- Problem requirements: Bring together copies of the lines in the data below that contain the word "довгий".

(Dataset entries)
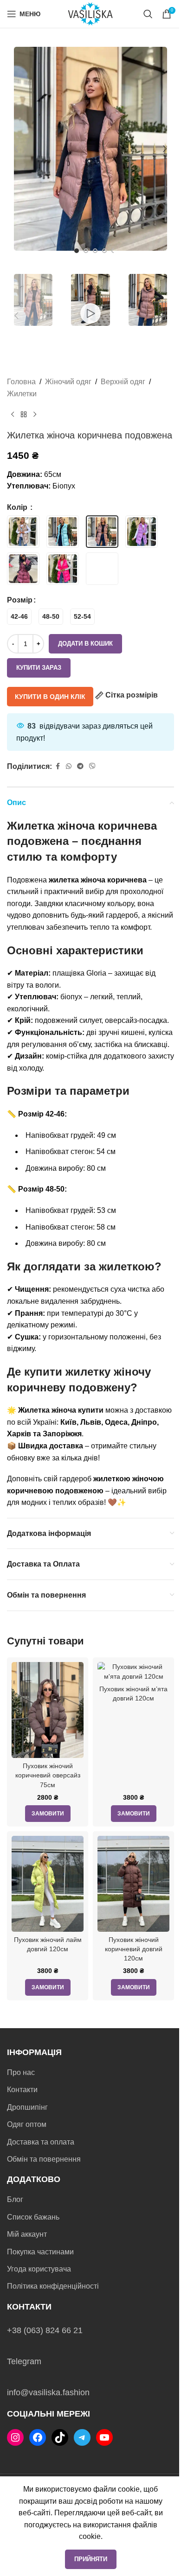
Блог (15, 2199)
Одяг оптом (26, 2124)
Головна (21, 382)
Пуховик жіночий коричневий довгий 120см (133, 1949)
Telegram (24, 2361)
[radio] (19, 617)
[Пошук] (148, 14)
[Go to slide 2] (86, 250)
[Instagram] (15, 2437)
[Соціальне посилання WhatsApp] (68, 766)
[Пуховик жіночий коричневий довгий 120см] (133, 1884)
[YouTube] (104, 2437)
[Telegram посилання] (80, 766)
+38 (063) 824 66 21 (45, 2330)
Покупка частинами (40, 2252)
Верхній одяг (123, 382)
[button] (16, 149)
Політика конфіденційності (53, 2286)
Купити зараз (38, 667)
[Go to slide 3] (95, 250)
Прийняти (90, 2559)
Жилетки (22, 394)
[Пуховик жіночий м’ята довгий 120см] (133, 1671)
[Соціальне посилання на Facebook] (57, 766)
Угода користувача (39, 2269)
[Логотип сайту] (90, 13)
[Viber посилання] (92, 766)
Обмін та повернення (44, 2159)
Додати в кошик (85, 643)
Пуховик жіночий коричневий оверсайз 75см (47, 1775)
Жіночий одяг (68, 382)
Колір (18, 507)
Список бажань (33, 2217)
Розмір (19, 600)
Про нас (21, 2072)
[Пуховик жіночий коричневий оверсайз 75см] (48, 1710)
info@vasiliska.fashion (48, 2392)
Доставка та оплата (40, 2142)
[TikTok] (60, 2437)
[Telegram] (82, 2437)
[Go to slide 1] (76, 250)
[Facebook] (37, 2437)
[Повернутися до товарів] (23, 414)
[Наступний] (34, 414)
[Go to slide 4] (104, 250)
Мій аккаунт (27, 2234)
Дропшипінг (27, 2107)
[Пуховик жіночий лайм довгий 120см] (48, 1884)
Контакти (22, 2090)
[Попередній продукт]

- Finished task:
Пуховик жіночий коричневий довгий 120см (133, 1949)
[Пуховик жіночий коричневий довгий 120см] (133, 1884)
[Пуховик жіночий м’ята довгий 120см] (133, 1671)
[Пуховик жіночий лайм довгий 120см] (48, 1884)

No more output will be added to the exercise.